## Data excerpts
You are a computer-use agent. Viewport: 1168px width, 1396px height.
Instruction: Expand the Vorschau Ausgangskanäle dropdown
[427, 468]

* * *

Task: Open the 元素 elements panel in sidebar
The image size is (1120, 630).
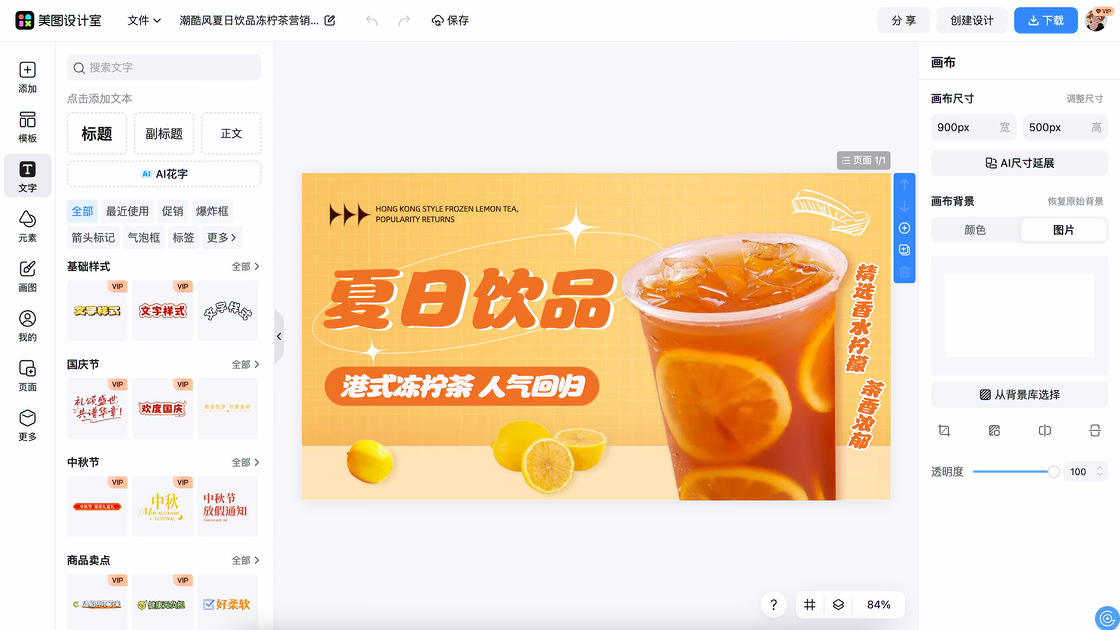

## To be done
Copy each line of the entries above that contains the string "Task". Match case exactly, so a line with the same letters in a different case does not count.

## Exercise output
Task: Open the 元素 elements panel in sidebar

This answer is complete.